## Begin Entries

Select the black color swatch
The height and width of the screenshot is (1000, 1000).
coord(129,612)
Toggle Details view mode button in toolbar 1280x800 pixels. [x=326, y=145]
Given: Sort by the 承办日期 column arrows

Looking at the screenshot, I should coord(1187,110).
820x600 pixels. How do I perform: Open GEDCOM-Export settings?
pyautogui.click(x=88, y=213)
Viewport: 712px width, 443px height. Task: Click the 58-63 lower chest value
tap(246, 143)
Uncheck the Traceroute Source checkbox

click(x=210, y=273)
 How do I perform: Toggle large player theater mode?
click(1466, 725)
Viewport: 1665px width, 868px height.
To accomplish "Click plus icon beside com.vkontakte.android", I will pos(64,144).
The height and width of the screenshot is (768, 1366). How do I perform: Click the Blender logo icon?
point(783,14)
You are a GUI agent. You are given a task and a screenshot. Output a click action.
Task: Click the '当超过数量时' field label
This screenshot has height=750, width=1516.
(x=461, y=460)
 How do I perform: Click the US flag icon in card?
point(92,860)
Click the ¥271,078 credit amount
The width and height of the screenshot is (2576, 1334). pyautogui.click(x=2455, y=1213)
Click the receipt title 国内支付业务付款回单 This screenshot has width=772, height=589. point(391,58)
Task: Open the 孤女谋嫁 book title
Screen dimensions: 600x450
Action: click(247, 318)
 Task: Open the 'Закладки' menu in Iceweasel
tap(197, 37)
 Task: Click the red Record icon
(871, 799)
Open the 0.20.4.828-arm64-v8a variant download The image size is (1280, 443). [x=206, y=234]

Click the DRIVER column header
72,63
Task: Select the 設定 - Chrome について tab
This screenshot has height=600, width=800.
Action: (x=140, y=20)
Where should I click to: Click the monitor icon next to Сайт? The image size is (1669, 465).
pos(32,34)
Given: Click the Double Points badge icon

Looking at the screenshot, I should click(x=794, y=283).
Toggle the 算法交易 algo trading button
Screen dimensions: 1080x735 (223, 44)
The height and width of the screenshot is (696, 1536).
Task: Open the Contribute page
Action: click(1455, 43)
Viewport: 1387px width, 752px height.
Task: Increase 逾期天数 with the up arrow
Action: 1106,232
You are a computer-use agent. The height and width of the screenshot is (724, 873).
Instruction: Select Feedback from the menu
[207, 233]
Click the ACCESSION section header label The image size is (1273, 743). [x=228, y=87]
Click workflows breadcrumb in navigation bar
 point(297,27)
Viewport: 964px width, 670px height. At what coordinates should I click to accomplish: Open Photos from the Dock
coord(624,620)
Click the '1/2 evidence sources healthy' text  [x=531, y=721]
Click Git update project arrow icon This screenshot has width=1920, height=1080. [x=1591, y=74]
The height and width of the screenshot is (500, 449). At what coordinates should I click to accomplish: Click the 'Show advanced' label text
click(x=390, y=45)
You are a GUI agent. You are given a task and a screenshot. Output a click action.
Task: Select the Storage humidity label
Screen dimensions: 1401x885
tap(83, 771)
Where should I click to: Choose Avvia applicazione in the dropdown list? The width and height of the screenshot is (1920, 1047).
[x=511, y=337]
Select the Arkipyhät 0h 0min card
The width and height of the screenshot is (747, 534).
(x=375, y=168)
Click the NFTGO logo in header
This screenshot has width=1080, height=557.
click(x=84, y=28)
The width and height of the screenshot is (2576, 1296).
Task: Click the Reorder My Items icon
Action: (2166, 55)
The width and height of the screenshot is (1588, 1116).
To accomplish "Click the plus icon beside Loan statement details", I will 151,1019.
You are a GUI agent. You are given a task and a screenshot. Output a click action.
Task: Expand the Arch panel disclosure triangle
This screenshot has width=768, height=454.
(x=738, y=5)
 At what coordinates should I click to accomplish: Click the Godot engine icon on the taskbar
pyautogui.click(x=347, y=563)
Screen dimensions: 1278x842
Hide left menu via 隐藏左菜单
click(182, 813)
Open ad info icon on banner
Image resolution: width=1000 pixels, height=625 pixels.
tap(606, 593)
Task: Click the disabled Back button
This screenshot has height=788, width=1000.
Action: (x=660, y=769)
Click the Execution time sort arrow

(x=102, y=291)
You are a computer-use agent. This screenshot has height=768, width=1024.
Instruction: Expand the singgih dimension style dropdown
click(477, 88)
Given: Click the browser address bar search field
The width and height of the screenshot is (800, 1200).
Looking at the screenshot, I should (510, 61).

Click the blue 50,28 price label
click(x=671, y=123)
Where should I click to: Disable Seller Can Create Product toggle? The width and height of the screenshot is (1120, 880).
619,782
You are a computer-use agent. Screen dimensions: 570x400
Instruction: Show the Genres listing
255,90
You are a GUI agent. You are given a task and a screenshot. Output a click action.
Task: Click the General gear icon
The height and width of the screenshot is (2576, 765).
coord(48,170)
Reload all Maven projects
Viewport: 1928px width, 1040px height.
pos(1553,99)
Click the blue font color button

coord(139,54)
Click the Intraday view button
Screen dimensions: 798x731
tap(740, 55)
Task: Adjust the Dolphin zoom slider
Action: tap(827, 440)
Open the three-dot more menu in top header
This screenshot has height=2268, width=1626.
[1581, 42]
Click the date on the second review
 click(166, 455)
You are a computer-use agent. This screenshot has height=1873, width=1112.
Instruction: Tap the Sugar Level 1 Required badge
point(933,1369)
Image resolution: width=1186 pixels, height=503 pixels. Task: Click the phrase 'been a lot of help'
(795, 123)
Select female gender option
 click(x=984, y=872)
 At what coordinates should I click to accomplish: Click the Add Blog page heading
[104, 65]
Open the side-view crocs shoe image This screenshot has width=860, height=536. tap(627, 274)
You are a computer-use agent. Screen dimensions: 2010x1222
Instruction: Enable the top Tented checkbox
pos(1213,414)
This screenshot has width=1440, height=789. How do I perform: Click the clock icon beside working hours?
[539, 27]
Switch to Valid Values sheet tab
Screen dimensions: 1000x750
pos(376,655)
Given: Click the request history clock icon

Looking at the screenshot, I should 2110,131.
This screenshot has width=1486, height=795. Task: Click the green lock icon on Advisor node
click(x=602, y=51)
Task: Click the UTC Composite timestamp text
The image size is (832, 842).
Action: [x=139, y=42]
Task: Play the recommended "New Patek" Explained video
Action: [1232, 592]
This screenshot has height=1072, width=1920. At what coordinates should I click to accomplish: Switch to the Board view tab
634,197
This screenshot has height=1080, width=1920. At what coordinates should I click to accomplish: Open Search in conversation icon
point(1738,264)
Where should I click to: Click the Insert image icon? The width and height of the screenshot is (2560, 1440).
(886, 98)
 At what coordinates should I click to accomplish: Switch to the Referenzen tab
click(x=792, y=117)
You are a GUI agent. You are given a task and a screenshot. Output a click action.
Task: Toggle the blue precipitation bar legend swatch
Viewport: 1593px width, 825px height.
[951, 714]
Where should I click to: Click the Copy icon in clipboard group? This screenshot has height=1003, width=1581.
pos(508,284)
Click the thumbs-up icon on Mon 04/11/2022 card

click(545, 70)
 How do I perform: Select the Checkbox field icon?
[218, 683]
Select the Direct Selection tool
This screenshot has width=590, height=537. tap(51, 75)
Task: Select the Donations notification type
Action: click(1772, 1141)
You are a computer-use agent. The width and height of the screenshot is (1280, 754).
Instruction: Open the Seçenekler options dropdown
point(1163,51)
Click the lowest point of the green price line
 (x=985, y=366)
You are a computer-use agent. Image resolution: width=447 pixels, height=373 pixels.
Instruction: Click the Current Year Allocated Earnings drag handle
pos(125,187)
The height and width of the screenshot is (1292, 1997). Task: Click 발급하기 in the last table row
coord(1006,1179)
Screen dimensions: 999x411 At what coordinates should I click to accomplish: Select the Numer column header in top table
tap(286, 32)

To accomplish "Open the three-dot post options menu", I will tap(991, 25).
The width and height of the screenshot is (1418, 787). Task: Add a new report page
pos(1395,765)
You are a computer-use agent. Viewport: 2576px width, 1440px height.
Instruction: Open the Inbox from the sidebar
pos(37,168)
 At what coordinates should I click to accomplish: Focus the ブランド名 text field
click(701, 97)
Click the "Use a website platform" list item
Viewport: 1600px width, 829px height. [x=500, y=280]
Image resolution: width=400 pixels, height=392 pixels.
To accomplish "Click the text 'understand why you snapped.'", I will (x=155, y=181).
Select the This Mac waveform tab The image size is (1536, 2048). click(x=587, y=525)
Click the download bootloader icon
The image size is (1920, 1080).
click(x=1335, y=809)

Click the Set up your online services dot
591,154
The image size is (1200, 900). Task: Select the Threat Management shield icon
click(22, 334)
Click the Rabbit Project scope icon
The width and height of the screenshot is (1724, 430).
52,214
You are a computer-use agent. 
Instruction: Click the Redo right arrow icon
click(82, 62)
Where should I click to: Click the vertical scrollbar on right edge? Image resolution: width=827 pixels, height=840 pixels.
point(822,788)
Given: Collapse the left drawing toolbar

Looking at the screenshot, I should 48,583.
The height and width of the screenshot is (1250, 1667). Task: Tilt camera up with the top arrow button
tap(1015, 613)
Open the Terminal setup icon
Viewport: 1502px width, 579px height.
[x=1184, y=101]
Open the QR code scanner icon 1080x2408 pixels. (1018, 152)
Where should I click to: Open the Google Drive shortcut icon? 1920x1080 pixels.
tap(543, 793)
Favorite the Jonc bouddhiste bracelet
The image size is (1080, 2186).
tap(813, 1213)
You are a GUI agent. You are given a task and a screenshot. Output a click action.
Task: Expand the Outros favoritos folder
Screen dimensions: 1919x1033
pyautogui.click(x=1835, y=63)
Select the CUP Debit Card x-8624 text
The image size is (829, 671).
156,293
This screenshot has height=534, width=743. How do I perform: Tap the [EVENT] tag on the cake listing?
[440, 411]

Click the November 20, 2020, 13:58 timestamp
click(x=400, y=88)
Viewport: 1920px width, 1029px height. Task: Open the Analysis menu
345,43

## End Entries

**Requirement:** Please recast the items from the line with "Given: Collapse the left drawing toolbar" to the line with "click(x=400, y=88)", both included, as a Markdown table with the columns Row and Line, one numbered row per line and blank lines left out.

**Solution for this task:**
| Row | Line |
|---|---|
| 1 | Given: Collapse the left drawing toolbar |
| 2 | Looking at the screenshot, I should 48,583. |
| 3 | The height and width of the screenshot is (1250, 1667). Task: Tilt camera up with the top arrow button |
| 4 | tap(1015, 613) |
| 5 | Open the Terminal setup icon |
| 6 | Viewport: 1502px width, 579px height. |
| 7 | [x=1184, y=101] |
| 8 | Open the QR code scanner icon 1080x2408 pixels. (1018, 152) |
| 9 | Where should I click to: Open the Google Drive shortcut icon? 1920x1080 pixels. |
| 10 | tap(543, 793) |
| 11 | Favorite the Jonc bouddhiste bracelet |
| 12 | The image size is (1080, 2186). |
| 13 | tap(813, 1213) |
| 14 | You are a GUI agent. You are given a task and a screenshot. Output a click action. |
| 15 | Task: Expand the Outros favoritos folder |
| 16 | Screen dimensions: 1919x1033 |
| 17 | pyautogui.click(x=1835, y=63) |
| 18 | Select the CUP Debit Card x-8624 text |
| 19 | The image size is (829, 671). |
| 20 | 156,293 |
| 21 | This screenshot has height=534, width=743. How do I perform: Tap the [EVENT] tag on the cake listing? |
| 22 | [440, 411] |
| 23 | Click the November 20, 2020, 13:58 timestamp |
| 24 | click(x=400, y=88) |